• [Stored entries]:
______________________________

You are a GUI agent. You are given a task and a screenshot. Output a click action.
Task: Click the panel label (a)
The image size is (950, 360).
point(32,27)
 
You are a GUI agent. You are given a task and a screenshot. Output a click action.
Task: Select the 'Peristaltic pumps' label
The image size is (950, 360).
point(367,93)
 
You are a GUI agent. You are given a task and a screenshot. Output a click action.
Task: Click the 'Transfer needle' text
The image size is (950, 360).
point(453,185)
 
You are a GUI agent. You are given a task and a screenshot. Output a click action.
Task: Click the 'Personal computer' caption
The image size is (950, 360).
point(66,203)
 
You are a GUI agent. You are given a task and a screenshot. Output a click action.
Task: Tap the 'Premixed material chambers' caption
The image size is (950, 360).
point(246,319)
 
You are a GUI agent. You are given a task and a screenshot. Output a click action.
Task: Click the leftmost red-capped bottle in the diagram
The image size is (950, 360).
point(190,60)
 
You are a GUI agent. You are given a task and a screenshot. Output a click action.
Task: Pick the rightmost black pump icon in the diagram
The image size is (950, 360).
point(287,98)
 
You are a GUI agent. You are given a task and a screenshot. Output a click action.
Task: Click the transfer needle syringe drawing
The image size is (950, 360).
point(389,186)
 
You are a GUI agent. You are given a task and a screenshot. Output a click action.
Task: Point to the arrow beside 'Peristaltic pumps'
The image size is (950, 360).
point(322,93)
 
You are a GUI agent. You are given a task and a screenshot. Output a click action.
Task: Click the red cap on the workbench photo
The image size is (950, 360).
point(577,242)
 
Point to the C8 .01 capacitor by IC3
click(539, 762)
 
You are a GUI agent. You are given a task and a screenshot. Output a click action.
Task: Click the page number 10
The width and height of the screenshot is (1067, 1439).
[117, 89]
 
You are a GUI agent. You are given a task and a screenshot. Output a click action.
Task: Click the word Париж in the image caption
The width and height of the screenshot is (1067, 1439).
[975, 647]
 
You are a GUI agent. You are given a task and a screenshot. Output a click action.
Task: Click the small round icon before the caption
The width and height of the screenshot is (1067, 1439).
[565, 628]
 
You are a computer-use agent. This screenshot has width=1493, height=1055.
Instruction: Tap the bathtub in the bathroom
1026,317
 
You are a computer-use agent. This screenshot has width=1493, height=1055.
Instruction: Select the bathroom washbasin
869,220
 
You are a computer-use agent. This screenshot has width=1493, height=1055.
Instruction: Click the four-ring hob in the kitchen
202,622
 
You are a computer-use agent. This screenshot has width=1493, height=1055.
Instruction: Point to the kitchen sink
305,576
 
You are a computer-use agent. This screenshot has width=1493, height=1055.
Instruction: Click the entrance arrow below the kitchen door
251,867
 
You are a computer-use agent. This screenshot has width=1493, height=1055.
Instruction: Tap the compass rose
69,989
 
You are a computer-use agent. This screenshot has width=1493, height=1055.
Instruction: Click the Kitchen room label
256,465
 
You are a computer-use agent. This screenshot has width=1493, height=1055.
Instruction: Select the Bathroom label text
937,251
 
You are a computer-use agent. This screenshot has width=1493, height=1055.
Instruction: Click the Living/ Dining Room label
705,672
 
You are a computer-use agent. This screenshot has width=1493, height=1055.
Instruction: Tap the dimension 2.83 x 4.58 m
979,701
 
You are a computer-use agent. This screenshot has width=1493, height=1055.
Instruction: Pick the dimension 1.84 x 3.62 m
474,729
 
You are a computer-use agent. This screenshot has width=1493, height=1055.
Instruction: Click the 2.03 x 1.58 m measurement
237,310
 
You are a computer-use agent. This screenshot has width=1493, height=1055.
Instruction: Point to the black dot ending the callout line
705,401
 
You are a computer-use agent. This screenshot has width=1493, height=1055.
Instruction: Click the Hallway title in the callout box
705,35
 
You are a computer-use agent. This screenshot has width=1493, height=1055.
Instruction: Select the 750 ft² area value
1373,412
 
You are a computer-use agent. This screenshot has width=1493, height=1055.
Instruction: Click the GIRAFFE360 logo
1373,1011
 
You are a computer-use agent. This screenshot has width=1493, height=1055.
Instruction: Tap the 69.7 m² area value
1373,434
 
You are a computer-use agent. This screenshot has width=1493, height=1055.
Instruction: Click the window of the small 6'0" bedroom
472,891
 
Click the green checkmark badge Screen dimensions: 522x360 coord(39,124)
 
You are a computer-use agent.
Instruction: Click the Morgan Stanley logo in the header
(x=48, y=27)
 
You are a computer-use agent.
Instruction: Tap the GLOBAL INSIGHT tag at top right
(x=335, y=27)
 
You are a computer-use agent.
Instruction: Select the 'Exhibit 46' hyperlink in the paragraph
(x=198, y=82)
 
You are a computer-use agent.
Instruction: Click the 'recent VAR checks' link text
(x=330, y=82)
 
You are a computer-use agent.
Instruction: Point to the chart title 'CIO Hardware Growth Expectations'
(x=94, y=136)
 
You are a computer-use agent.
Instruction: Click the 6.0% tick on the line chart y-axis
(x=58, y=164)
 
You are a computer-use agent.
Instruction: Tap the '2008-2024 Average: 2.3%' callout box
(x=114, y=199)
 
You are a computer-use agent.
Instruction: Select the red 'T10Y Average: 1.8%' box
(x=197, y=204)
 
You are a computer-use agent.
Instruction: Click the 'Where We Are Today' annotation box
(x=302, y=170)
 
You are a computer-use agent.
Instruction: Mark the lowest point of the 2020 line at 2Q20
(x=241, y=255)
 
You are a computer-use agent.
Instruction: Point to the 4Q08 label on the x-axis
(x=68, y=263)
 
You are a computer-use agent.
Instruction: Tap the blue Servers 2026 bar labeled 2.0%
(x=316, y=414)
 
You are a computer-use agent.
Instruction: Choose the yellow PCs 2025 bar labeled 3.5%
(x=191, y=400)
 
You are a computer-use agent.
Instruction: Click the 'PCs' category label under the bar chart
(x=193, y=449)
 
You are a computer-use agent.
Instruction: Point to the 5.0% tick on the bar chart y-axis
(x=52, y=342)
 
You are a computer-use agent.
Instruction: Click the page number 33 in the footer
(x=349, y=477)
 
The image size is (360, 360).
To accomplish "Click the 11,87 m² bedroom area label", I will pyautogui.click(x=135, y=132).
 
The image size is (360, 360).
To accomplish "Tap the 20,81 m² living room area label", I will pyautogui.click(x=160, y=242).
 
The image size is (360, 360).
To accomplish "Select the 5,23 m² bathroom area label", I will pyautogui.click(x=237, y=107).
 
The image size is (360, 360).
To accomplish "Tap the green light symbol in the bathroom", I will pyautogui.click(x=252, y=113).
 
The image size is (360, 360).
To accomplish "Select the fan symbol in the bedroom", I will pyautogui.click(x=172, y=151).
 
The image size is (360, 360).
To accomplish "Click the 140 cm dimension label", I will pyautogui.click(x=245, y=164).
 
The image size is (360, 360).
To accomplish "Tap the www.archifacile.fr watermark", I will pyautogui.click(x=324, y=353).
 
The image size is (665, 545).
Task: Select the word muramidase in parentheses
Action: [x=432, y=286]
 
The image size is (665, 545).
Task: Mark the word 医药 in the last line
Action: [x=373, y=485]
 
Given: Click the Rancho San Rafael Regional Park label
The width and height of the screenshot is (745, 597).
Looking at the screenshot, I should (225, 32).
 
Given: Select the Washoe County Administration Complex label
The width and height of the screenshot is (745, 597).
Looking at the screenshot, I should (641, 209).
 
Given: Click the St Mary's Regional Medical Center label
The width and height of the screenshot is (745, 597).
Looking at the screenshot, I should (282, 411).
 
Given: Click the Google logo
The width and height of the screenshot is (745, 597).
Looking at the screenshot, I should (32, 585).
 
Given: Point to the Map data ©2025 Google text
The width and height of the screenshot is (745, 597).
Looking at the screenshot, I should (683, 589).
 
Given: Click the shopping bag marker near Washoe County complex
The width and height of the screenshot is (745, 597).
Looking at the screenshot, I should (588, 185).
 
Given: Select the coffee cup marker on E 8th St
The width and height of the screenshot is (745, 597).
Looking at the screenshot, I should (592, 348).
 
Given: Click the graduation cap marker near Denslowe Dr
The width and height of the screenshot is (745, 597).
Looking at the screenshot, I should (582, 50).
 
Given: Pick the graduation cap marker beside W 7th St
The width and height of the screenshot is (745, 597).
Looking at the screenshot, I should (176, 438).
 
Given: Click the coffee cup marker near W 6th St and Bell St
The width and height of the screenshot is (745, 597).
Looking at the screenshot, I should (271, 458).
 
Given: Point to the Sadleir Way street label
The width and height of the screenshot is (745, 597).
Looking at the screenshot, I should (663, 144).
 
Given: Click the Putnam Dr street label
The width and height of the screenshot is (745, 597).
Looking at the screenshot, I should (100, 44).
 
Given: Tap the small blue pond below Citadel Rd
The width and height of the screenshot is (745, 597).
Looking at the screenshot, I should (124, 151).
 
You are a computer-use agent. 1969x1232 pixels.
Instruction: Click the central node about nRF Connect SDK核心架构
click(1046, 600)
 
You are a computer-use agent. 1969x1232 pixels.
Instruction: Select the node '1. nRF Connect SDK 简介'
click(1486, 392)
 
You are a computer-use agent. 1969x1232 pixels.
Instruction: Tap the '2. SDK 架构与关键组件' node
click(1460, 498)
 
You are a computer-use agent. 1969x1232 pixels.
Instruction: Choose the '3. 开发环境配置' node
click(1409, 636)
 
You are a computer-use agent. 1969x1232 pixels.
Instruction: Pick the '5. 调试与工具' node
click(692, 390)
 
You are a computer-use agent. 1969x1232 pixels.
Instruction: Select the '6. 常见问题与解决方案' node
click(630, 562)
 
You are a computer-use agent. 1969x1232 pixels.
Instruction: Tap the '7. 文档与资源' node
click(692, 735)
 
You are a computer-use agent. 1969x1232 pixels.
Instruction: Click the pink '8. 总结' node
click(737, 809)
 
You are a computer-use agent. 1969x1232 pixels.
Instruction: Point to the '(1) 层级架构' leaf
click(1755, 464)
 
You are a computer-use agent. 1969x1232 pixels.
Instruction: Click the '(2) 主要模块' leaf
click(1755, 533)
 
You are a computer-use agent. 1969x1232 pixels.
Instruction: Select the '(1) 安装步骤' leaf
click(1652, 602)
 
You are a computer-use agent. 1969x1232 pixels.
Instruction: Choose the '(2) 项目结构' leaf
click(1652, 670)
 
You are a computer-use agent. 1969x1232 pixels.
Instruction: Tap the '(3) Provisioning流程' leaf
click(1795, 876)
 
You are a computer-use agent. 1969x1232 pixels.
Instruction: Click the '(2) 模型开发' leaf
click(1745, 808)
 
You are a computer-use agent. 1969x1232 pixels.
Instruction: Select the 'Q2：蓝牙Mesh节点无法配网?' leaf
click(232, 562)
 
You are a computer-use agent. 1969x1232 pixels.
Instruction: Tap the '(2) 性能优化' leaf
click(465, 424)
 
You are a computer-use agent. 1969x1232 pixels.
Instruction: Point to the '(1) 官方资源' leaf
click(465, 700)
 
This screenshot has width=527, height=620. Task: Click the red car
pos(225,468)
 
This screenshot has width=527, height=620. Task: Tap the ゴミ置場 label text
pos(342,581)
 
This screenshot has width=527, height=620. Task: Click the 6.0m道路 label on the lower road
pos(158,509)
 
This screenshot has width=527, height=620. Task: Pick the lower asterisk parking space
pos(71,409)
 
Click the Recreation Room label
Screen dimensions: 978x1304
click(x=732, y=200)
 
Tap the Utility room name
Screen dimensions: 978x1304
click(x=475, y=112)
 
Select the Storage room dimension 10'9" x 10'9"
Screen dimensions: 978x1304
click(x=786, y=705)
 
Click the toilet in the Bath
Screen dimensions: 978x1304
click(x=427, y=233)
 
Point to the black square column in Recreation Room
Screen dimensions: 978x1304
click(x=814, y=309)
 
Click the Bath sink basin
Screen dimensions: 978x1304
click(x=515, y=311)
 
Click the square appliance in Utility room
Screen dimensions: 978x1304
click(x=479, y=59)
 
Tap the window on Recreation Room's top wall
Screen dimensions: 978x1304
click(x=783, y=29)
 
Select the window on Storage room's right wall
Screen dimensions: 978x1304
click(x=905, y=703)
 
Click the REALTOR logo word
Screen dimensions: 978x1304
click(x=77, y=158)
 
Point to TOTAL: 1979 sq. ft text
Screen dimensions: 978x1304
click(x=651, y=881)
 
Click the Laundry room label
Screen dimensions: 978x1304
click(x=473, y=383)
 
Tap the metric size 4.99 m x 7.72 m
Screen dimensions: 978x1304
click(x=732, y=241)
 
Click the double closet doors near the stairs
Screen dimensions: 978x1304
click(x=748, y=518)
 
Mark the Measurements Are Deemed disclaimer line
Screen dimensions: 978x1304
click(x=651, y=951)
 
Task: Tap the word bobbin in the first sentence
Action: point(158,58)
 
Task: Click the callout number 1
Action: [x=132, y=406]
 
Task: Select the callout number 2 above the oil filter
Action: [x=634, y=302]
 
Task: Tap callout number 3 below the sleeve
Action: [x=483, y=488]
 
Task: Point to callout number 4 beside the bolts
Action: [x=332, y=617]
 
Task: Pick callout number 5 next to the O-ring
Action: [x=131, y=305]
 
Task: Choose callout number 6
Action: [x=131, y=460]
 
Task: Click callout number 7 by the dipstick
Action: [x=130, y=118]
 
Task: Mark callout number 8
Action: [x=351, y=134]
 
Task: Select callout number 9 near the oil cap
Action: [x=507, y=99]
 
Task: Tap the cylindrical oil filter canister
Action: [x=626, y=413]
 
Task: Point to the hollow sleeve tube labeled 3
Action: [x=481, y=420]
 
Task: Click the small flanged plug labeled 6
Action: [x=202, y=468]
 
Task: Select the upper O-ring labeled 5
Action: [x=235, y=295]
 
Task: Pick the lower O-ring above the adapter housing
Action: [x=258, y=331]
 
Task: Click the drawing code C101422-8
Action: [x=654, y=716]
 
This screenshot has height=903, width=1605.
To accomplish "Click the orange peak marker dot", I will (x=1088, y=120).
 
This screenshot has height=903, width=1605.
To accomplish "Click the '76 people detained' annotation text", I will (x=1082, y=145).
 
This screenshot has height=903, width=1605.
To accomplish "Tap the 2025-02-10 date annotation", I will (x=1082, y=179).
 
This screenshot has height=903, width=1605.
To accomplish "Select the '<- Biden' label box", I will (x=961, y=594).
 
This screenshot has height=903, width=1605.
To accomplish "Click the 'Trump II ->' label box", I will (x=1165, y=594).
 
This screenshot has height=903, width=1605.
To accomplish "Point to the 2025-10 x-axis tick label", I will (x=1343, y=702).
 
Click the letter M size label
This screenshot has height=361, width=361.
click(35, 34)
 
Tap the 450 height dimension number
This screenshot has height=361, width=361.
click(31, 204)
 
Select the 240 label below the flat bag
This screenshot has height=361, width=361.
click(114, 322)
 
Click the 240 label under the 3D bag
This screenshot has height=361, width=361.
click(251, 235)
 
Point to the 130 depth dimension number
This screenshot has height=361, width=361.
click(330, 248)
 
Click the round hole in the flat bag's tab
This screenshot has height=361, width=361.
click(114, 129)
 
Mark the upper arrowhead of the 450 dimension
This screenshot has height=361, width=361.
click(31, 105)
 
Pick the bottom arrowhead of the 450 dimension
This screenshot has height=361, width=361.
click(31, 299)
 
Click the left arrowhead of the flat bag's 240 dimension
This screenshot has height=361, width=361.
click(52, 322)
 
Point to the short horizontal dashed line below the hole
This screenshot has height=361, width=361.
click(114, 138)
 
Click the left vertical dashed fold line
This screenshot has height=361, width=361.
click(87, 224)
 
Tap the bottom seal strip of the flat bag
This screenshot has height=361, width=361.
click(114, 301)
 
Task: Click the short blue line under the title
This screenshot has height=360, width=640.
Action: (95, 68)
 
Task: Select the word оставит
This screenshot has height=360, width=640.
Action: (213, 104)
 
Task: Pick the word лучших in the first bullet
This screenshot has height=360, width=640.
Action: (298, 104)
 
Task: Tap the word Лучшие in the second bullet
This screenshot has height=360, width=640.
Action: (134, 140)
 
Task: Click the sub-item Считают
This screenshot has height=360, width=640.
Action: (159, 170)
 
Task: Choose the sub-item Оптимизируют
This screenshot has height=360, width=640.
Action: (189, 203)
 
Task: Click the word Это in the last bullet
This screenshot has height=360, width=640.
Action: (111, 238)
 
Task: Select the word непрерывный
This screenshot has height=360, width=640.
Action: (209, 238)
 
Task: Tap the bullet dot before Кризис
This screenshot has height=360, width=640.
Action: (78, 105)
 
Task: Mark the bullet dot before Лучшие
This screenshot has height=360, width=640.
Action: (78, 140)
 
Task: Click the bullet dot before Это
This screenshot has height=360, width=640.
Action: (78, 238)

______________________________

• [Stated goal]:
Render the stretch of data from its first line through the line containing "point(367,93)" as a numbered list, omitting any blank lines.

• [Answer for this exercise]:
1. You are a GUI agent. You are given a task and a screenshot. Output a click action.
2. Task: Click the panel label (a)
3. The image size is (950, 360).
4. point(32,27)
5. You are a GUI agent. You are given a task and a screenshot. Output a click action.
6. Task: Select the 'Peristaltic pumps' label
7. The image size is (950, 360).
8. point(367,93)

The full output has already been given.